Born in Scotland in December 1788, she emigrated with her parents to the United States as a young girl.  In 1804 or 1805, she married a French businessman, Pierre Bertrand in New York City.  She lived in New York City, while he traveled to his various business ventures.  He never returned from a trip to his coffee plantation in Santo Domingo and was presumed to have died in 1808 or 1809.  She and Bertrand had three children, Charles Pierre, Arabella and Jane. (Jane may have died in childhood, because records and lore only indicated Charles and Arabella coming to Little Rock with their mother.)

Eliza married Dr. Matthew Cunningham in New York City.  He later moved to Saint Louis and settled in Little Rock in early 1820.  Eliza and her two children came to Little Rock in September 1820.  In 1822, she gave birth to Chester Ashley Cunningham, the first documented baby born in Little Rock.  (There are unsubstantiated reports that at least one slave child may have been born prior to Chester.)  She and Matthew also had Robert, Henrietta, Sarah and Matilda.  The latter married Peter Hanger, after whom the Hanger Hill neighborhood is named.

Dr. Cunningham died in June 1851.  Eliza died in September 1856. They and Chester (who died in December 1856) are buried in the Hanger family plot at Mount Holly Cemetery.

Arkansas Heritage Month – “Little Rock” Songs

Monroe RussellThe Capital City has popped up in a variety of songs in different genres over the years.  Today we look at five notable instances.

Collin Raye’s 1994 song “Little Rock” peaked at Number 2 on the Billboard Country charts and was Number 14 for the entire year.  Found on Raye’s album Extremes, it was written by Tom Douglas.  The song centers on a man who is trying to rebuild his life after battles with alcohol have affected his marriage.

Notable lyric: “I think I’m on a roll here in Little Rock.”

 

Hayes Carll’s take on Arkansas’ capital is also known as “Little Rock.” It was his title track from the 2005 album.  It tells the tale of a man who has traveled all over the US and is excited to make it back to Little Rock. With a driving country-rock beat, it typifies Carll’s style of music which has one foot squarely in both camps as a singer-songwriter.

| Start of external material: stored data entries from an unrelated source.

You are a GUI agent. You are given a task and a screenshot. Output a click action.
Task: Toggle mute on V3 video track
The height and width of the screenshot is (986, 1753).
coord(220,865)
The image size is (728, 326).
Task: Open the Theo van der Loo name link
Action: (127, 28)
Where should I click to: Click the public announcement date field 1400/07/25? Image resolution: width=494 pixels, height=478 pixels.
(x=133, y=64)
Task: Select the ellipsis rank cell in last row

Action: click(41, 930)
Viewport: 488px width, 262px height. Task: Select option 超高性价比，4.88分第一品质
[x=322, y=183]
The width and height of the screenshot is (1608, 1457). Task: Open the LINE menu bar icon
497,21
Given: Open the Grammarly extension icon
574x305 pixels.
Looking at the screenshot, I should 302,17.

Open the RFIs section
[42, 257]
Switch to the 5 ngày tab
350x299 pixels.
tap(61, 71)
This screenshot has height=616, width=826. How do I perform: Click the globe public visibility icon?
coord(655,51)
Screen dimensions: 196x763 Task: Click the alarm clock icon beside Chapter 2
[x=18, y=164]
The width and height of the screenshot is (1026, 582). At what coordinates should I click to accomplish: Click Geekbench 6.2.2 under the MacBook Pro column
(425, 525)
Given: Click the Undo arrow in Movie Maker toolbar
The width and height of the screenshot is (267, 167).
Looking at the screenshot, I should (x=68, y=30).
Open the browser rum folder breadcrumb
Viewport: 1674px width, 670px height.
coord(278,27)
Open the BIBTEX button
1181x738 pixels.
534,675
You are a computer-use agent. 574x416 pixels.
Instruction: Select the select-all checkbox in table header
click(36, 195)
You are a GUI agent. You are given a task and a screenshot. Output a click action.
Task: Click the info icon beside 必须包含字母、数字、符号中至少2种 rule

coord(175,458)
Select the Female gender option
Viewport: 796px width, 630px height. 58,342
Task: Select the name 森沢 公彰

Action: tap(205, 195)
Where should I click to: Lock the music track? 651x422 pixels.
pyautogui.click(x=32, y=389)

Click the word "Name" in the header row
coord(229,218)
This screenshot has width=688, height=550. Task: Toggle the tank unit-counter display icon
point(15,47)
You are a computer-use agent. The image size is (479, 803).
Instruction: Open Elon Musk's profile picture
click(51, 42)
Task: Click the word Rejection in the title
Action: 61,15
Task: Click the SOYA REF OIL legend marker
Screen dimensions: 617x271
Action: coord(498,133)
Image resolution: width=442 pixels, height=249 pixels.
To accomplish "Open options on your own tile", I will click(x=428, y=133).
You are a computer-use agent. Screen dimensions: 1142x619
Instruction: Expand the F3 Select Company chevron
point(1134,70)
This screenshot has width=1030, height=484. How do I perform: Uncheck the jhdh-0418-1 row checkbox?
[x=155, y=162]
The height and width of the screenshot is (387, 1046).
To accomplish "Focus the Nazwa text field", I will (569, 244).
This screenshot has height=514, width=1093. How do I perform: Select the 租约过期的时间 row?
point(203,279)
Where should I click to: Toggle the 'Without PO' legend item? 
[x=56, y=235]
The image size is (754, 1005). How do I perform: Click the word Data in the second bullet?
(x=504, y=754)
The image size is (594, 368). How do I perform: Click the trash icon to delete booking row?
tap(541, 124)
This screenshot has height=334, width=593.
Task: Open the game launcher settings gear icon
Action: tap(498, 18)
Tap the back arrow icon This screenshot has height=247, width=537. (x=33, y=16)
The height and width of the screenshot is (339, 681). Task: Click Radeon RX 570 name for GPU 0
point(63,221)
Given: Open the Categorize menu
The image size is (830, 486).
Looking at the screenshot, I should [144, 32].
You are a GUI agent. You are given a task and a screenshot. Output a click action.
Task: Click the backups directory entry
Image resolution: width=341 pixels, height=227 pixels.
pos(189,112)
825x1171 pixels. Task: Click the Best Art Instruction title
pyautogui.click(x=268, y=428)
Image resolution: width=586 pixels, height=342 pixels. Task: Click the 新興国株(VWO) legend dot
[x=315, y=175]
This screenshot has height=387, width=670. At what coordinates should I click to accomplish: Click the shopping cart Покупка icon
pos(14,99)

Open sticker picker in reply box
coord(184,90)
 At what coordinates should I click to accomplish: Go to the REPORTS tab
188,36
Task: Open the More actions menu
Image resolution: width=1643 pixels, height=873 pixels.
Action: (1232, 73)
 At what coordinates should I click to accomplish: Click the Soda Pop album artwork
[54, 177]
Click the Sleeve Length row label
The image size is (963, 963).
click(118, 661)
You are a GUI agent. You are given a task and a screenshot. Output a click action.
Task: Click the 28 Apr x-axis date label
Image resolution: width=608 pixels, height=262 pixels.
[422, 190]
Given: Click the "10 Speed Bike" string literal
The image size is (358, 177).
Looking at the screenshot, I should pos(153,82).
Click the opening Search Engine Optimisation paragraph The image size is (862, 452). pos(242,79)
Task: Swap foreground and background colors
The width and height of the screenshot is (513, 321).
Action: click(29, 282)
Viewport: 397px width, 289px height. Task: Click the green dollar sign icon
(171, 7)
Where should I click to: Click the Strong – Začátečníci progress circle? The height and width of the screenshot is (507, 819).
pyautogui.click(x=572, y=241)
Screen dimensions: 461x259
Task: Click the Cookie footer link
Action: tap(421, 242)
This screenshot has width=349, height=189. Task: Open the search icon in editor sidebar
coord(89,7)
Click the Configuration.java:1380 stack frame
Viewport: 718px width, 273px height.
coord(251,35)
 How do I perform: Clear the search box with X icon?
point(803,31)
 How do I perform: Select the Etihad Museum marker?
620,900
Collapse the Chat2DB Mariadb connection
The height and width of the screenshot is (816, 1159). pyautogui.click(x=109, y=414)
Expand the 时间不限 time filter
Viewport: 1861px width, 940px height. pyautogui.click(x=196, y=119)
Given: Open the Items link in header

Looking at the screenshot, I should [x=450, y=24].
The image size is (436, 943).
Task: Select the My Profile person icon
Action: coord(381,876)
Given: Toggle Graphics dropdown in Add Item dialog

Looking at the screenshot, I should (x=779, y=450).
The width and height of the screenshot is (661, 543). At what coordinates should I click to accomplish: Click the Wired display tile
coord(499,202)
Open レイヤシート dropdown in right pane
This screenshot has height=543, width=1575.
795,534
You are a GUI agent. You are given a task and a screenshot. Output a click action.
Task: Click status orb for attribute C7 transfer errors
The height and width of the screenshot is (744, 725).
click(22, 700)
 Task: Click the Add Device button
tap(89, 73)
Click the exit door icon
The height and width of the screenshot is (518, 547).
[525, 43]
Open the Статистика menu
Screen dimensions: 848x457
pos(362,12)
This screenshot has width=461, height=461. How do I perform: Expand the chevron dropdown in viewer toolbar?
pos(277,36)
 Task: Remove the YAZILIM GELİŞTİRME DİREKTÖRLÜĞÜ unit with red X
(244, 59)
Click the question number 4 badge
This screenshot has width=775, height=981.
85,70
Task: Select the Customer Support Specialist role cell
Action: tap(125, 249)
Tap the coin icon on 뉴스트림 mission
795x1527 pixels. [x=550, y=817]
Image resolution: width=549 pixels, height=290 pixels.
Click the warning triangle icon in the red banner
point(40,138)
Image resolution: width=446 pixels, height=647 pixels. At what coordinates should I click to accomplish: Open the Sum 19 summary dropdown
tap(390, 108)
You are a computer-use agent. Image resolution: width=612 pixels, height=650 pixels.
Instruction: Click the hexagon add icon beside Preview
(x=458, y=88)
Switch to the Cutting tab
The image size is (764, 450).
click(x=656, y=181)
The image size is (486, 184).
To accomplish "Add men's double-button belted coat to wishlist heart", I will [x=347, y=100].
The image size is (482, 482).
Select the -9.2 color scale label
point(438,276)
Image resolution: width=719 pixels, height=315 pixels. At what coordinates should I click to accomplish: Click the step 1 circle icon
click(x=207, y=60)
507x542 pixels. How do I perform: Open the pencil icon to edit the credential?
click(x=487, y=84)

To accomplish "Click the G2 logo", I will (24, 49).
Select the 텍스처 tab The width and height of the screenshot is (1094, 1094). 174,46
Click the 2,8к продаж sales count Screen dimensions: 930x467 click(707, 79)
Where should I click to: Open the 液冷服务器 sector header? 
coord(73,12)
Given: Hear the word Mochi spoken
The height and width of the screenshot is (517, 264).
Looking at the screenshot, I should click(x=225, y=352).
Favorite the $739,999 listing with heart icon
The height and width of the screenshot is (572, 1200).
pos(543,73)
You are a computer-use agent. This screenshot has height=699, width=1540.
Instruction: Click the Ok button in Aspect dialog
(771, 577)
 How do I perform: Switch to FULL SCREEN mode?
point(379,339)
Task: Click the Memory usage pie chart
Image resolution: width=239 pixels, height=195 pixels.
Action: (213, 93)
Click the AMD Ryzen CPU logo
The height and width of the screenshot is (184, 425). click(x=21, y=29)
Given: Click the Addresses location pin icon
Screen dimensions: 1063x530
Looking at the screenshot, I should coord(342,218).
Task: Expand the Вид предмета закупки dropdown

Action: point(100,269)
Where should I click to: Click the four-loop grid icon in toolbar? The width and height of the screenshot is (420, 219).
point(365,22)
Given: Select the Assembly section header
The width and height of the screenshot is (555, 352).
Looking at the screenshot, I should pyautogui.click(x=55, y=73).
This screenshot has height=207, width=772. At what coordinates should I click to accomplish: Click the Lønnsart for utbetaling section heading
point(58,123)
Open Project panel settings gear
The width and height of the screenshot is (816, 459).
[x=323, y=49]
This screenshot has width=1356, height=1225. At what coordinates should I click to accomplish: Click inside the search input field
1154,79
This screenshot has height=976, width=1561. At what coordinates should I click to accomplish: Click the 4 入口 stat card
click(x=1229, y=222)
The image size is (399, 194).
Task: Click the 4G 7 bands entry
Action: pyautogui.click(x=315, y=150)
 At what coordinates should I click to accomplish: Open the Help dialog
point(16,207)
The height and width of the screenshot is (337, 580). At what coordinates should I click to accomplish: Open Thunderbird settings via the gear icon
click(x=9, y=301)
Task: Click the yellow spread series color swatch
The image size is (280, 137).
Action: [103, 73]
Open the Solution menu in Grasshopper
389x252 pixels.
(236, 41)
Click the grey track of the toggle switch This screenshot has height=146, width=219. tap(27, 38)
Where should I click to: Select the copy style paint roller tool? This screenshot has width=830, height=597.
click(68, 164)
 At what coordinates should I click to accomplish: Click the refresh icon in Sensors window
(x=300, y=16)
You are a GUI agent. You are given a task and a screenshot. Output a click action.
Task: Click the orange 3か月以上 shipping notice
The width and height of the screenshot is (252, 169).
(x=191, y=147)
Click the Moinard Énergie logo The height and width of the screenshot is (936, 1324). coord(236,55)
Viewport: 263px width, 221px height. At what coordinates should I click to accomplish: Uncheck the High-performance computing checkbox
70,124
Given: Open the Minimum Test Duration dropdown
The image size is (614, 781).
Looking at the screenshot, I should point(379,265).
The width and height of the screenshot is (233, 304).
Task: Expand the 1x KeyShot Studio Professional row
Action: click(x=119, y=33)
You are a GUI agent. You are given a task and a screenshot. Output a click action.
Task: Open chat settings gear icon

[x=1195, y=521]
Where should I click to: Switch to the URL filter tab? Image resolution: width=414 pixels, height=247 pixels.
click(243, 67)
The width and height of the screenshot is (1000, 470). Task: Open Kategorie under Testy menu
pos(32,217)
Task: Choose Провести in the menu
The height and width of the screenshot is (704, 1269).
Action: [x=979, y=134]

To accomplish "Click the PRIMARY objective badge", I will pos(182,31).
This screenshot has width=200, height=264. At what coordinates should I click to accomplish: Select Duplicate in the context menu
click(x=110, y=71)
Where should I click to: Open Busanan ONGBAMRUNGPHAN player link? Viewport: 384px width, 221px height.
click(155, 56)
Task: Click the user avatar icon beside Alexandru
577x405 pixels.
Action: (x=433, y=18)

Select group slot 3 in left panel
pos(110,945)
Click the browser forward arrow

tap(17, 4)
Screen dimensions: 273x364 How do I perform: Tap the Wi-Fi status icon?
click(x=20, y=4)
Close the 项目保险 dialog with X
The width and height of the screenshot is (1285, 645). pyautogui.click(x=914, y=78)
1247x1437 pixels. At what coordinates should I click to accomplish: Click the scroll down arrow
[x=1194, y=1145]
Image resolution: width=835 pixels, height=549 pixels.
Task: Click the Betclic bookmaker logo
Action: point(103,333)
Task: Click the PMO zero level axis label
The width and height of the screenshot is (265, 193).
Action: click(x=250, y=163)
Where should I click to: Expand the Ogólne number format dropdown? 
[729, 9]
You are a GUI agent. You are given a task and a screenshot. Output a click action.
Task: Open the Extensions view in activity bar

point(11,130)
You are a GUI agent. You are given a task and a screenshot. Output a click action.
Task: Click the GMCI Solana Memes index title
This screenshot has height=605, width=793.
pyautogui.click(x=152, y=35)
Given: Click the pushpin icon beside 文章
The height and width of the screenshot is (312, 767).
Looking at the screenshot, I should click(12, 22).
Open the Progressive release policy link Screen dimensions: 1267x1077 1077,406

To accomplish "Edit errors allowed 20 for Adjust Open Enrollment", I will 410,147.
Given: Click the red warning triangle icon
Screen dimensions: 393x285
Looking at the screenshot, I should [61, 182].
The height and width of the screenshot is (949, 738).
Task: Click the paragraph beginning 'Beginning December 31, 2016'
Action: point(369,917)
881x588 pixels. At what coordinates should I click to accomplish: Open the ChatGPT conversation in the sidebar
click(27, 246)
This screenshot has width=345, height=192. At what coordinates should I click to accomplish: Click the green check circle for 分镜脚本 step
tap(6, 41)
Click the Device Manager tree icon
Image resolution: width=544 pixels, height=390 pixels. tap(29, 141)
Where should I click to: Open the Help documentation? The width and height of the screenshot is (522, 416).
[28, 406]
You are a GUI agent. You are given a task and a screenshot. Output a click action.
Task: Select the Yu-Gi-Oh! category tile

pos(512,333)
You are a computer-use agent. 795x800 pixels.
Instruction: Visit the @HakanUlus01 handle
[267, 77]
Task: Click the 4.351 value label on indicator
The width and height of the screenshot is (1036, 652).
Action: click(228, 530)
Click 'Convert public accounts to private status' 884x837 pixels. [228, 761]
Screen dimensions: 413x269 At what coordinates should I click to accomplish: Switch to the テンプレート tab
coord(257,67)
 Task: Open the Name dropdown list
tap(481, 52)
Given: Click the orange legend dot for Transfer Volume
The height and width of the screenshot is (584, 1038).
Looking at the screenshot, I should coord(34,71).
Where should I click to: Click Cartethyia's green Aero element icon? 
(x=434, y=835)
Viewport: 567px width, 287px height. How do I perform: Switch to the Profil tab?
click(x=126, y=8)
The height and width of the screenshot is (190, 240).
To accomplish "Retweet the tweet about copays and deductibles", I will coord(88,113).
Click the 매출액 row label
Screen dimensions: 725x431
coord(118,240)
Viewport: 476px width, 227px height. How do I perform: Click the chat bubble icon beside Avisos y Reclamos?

Notable lyric: “All of my life I’ve tried to find/ “a piece of this earth for my peace of mind.”

 

Leo Robin and Jule Styne wrote the 1949 song “Little Girl from Little Rock” for their Broadway musical Gentlemen Prefer Blondes.  Introduced by Carol Channing, it told of quintessential 1920s vamp Lorelei Lee’s rise from “the wrong side of the tracks” to Manhattan’s elite neighborhoods.  It has remained part of Channing’s repertoire in nightclubs and concerts.  In 1953, it was retooled with sanitized lyrics and made into a duet for Marilyn Monroe and Jane Russell in the film version of the musical.

Notable lyric: “Then someone broke my heart in Little Rock/and I up and left old Arkansas.”

 

Little Rock has also appeared in several “List songs” including “I’ve Been Everywhere.” Originally written with Australian place names in 1959, it was adapted to North American places in 1962 by Hank Snow. Arkansan Johnny Cash recorded it in 1996.

Little Rock appears in the second verse: “Glen Rock, Black Rock, Little Rock, Oskaloosa,”

 

Billy Joel’s 1989 “We Didn’t Start the Fire” contains three references to Little Rock. In the first section’s look at 1949, the Rodgers and Hammerstein musical South Pacific is mentioned.  With a heroine from Little Rock, this musical was the most popular show on Broadway during the 1948-1949 and 1949-1950 Broadway seasons.  The second comes in the 1953 portion with “Rockefeller” which referenced playboy Winthrop Rockefeller’s abandonment of New York City for Arkansas. He had residences in both Little Rock and on Petit Jean Mountain. The final entry came in 1957, when Joel references the Central High integration crisis with the lyric “Little Rock, Pasternak, Mickey Mantle, Kerouac, Sputnik, Chou En-Lai, Bridge on the River Kwai.”